(What the task requires): From the newsletter below, extract word for word the passage that begins with the words containing "Volume 3, issue" and ends with "with student teachers.".

(Selection):
The Acorn

A Newsletter for CSB/SJU Cooperating Teachers

Volume 3, issue 2 * August 28, 2020

Growing, Nurturing, Developing, and Supporting

"The Acorn" is a newsletter for the cooperating teachers working with student teachers from the College of St. Benedict and St. John's University. This publication is intended to help our cooperating teachers understand their roles and responsibilities as well as provide them with current research and best practice on working with student teachers.

Lessons from Literature: Starting the School Year Conversations with Your Student Teacher

This school year will begin like none before it. We will enter with anticipation, anxiety, joy—myriad emotions seem to tug at us in ways we have not felt previously.


In a spring and summer marked by distance-learning, sheltering at home, social distancing and social unrest, I found myself escaping to literature. In the presumed safety and security of a good book, I was able to look at how people face challenges and connect them to our current chaos. I was able to see our teaching and learning situations coming through the pages of text.


One of my favorite novels is The Poisonwood Bible by Barbara Kingsolver, a text I return to often. In this novel, the Price family is moving to the former Belgian Congo where the patriarch will take a position as pastor of a mission church. I liken the reaction of each of the members of the Price family to this move and their growth through the novel with how all of us may approach the return to school.


Rachel Price, the eldest of the four daughters, is most concerned with appearances and the comforts of home. For her, all things associated with the Congo are an inconvenience. The twins, Leah and Adah, approach their new living situation with resolve to her father’s mission and resolve to create agency in the people, respectively. While one seeks to move others to the ways of her father, the other seeks to understand others and enact change. The youngest, Ruth May, brings brightness, curiosity, and a devil-may-care attitude to her new surroundings, embracing whatever comes her way. The girls are guided by their parents, Nathan and Orleanna. Nathan enters the Congo in a heavy-handed, my-way-or-no-way fashion while his wife scrambles to protect her children and guide them through the challenges and dangers of the jungle in which they live. For all of them, so much is unknown—the setting, the culture, the rapidly changing political climate—and their health and safety are a constant concern.


If you’ve read the novel, you know that the success of each family member was largely dependent upon each individual’s attitudes of openness, flexibility, and cooperation. In addition, for those individuals who fared well, a focus on safety and developing meaningful community connections was a determining factor in their futures.

(Records shown):
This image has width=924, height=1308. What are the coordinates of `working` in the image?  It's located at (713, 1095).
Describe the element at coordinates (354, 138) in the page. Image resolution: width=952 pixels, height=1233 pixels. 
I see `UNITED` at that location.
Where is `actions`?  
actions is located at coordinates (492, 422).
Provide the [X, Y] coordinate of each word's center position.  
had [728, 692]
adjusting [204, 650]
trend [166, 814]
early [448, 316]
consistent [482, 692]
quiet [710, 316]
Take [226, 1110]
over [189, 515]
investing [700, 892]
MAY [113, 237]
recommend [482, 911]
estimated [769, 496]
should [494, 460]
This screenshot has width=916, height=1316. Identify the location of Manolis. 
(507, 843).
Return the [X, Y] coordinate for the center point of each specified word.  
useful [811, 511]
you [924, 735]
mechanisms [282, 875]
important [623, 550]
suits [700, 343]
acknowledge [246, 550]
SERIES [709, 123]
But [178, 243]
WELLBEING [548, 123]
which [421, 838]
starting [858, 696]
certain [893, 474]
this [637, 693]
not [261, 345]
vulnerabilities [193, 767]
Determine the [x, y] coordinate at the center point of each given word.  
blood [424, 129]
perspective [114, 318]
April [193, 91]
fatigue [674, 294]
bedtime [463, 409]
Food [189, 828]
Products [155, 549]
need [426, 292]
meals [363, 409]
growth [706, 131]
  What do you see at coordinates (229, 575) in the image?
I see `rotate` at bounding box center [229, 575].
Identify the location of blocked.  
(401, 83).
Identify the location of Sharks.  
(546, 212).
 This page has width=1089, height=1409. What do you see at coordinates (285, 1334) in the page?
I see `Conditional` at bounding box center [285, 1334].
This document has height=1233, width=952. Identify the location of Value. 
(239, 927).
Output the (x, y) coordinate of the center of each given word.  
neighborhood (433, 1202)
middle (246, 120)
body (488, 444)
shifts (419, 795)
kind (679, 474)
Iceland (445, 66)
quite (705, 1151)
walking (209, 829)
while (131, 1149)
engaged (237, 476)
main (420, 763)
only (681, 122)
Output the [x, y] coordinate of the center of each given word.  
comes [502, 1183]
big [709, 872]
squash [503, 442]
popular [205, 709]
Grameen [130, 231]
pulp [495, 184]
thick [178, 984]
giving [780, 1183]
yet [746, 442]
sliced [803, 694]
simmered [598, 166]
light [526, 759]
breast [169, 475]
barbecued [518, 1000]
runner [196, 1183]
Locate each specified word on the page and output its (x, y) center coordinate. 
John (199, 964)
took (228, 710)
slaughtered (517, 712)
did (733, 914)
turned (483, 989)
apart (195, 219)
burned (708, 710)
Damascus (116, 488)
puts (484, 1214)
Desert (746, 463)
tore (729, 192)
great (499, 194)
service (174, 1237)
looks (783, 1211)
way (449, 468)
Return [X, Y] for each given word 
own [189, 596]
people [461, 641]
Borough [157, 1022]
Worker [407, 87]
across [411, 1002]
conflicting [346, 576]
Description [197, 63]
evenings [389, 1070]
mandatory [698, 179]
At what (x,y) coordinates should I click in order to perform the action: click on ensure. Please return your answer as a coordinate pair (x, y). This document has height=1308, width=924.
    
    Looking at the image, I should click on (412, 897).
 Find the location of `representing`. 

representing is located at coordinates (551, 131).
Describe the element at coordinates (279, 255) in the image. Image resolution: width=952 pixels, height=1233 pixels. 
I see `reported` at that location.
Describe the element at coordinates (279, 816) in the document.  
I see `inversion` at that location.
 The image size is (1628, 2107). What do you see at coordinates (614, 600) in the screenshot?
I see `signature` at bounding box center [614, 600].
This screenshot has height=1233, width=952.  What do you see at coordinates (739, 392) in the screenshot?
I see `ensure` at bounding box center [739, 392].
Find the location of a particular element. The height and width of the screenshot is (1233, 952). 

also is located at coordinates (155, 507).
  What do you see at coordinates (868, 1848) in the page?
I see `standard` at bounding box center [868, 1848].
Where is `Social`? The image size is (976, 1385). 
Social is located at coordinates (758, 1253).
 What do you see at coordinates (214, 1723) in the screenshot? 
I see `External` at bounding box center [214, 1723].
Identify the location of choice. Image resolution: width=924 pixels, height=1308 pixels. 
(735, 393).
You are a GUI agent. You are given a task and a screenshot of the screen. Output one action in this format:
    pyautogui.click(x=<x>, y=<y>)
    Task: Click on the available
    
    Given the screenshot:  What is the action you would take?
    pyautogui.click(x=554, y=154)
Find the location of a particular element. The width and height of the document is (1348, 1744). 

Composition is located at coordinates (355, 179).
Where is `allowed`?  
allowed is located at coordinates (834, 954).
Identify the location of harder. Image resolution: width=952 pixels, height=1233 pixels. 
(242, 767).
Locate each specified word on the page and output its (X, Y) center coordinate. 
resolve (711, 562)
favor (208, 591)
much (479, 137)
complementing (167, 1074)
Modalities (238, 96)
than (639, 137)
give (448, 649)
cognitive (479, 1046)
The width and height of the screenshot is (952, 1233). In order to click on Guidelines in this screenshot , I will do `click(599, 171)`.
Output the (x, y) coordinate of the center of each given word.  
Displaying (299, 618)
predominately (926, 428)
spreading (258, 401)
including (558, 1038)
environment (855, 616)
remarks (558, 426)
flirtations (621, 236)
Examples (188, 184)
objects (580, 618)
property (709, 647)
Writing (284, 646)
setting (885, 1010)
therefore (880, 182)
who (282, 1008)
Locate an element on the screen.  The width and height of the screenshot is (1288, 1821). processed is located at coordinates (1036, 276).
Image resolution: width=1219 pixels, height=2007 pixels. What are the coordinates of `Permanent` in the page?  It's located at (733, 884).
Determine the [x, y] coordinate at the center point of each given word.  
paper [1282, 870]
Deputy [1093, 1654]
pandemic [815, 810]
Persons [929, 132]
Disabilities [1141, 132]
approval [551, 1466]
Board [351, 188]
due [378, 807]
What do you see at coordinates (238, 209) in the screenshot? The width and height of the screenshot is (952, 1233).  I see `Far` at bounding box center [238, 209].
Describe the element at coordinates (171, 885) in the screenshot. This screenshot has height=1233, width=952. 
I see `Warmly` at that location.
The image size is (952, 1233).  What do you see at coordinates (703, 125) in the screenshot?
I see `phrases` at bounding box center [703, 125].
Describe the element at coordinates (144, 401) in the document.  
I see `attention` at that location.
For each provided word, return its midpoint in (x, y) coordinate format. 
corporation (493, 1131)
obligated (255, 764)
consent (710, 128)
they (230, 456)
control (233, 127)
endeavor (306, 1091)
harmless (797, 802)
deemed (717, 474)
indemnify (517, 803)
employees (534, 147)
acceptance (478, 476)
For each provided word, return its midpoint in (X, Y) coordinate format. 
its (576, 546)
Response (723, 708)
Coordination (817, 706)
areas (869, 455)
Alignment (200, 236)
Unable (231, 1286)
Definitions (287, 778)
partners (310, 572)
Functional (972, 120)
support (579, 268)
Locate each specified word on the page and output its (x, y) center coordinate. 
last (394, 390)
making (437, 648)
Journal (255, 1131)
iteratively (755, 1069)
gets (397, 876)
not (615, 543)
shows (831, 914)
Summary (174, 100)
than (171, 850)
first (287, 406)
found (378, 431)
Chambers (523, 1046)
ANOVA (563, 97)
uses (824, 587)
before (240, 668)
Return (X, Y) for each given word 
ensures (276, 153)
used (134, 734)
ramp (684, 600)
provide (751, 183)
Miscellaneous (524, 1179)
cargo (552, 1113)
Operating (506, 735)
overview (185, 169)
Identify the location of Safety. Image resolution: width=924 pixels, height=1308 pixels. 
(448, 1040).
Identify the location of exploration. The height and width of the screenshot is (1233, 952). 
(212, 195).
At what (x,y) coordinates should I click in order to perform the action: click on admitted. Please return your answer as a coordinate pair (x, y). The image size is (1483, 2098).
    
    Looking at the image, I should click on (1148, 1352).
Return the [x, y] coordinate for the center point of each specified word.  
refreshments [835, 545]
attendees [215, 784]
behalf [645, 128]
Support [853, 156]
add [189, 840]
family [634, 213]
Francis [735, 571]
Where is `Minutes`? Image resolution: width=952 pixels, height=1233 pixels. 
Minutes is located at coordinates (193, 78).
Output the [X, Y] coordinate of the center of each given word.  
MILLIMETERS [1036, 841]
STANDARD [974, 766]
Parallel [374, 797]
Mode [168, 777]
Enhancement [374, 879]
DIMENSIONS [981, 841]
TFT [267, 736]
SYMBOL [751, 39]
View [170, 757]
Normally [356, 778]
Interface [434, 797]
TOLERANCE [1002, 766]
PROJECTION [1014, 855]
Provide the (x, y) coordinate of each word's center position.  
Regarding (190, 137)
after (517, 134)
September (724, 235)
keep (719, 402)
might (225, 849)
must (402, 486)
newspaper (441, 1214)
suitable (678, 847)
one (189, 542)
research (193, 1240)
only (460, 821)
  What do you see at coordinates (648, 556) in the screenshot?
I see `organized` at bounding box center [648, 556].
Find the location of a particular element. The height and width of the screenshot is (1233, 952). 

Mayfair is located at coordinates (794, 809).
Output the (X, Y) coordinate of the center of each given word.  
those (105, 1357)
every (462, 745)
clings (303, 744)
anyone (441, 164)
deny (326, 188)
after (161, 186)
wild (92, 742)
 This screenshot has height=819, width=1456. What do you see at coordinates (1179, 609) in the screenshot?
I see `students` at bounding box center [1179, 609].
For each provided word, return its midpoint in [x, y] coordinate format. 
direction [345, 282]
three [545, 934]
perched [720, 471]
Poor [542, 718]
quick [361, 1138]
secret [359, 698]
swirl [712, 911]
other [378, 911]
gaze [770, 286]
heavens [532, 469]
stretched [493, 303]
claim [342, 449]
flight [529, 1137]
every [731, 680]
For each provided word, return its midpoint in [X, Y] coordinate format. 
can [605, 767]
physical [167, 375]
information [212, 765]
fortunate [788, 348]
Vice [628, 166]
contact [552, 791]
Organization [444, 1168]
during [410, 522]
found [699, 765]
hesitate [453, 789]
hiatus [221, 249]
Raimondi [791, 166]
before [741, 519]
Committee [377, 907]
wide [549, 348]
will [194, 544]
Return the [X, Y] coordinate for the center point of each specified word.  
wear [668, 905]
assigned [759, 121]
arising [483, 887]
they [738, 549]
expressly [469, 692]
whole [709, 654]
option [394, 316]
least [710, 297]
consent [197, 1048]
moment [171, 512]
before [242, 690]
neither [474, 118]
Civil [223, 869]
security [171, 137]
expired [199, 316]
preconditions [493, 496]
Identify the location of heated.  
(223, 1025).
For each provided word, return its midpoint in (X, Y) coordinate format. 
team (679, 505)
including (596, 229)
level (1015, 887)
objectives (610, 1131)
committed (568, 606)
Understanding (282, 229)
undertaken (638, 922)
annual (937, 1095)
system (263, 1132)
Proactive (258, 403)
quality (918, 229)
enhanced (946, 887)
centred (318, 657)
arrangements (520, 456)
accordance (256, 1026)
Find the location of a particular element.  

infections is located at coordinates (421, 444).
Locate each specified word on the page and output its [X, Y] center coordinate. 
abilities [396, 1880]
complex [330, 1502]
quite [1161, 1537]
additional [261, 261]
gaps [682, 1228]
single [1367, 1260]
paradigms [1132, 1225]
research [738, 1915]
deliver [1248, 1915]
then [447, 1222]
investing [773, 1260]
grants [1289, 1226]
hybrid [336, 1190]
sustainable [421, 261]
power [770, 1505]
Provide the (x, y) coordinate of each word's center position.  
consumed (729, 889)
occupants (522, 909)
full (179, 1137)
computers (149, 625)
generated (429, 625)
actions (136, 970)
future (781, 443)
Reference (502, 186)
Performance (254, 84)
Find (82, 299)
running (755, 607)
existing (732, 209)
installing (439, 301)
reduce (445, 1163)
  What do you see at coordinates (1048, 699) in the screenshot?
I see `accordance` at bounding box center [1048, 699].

(Final result):
Volume 3, issue 2 * August 28, 2020

Growing, Nurturing, Developing, and Supporting

"The Acorn" is a newsletter for the cooperating teachers working with student teachers from the College of St. Benedict and St. John's University. This publication is intended to help our cooperating teachers understand their roles and responsibilities as well as provide them with current research and best practice on working with student teachers.